The projection scenario for the population data.

max_year: int

The maximum year for the population data.

min_age: int = 3

The minimum age for the population data.

max_age: int = 90

The maximum age for the population data.

Returns:

A dataframe containing the Canadian population data. Columns:

  • year: The year of the data.

  • age: A value in [min_age, max_age].

  • province: The 2-letter province abbreviation.

  • sex: One of M = male, F = female.

  • n: The number of people in a given year, age, sex, province, and projection scenario.

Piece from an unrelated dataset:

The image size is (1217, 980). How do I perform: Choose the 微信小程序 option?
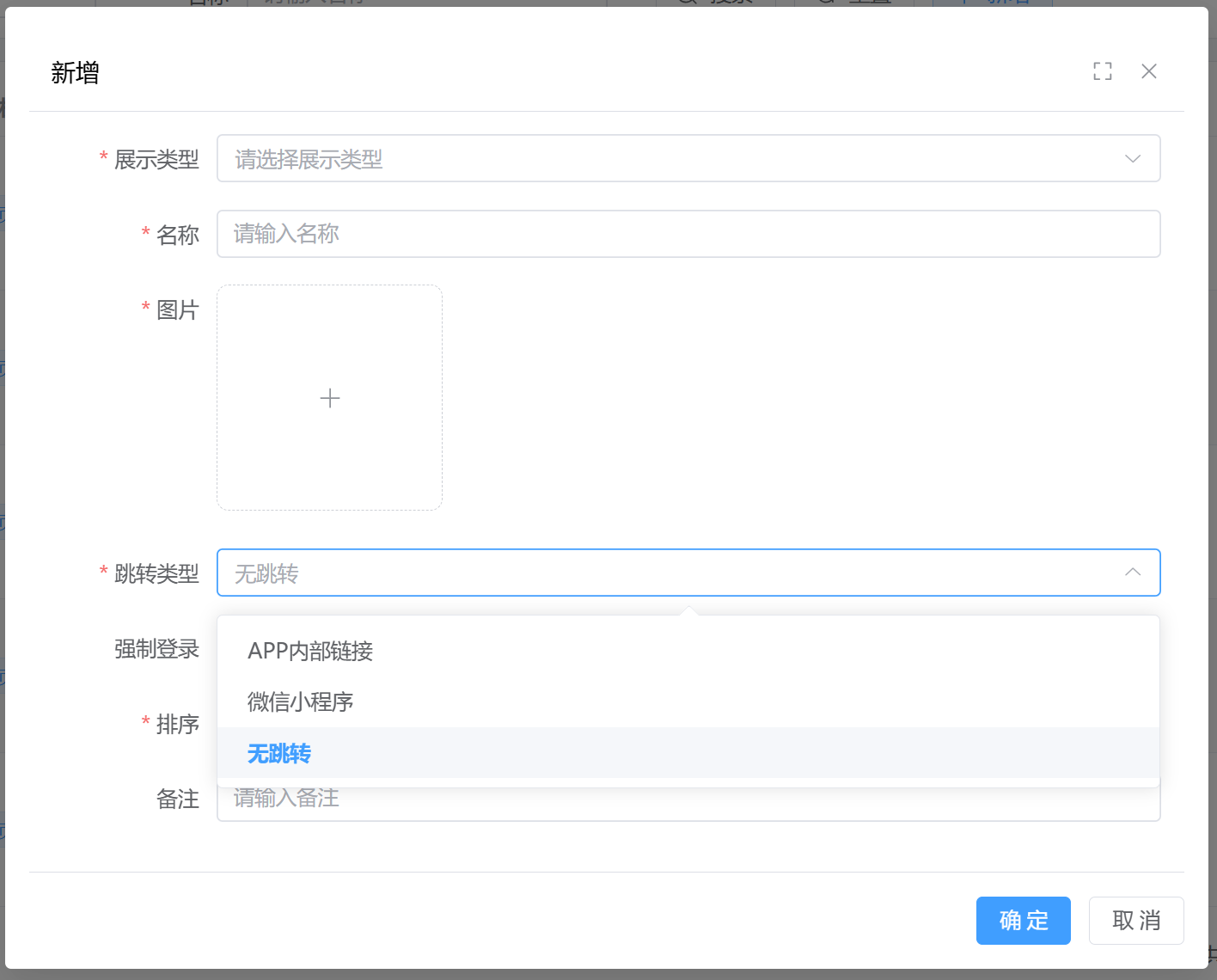pos(301,702)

leap.data_generation.exacerbation_data.exacerbation_calibrator(province: str = 'CA', starting_year: int = 2000, max_year: int = 2065, min_age: int = 3, max_age: int = 90, prob_hosp: float = 0.026, projection_scenario: str = 'M3') pandas.core.frame.DataFrame[source]

Compute the ratio between the observed and predicted hospitalization rates.

Parameters:
province: str = 'CA'

The 2-letter abbreviation for the province.

starting_year: int = 2000

The starting year for the calibration.

max_year: int = 2065

The maximum year for the calibration.

min_age: int = 3

The minimum age for the calibration.

max_age: int = 90

The maximum age for the calibration.

prob_hosp: float = 0.026

The probability of a very severe exacerbation, defined as an exacerbation that requires hospitalization.

projection_scenario: str = 'M3'

The projection scenario for the population data. One of:

  • LG: low-growth projection

  • HG: high-growth projection

  • M1: medium-growth 1 projection

  • M2: medium-growth 2 projection

  • M3: medium-growth 3 projection

  • M4: medium-growth 4 projection

  • M5: medium-growth 5 projection

  • M6: medium-growth 6 projection

  • FA: fast-aging projection

  • SA: slow-aging projection

See: StatCan Projection Scenarios.

Returns:

  • year: The year of the data, a value in [starting_year, max_year].

  • age: The integer age, a value in [min_age, max_age].

  • sex: One of M or F.

  • calibrator_multiplier: The ratio between the observed and predicted number of hospitalizations.

Return type:

A dataframe with the following columns

leap.data_generation.exacerbation_data.generate_exacerbation_calibration_data()[source]

Generate the exacerbation calibration data for all provinces.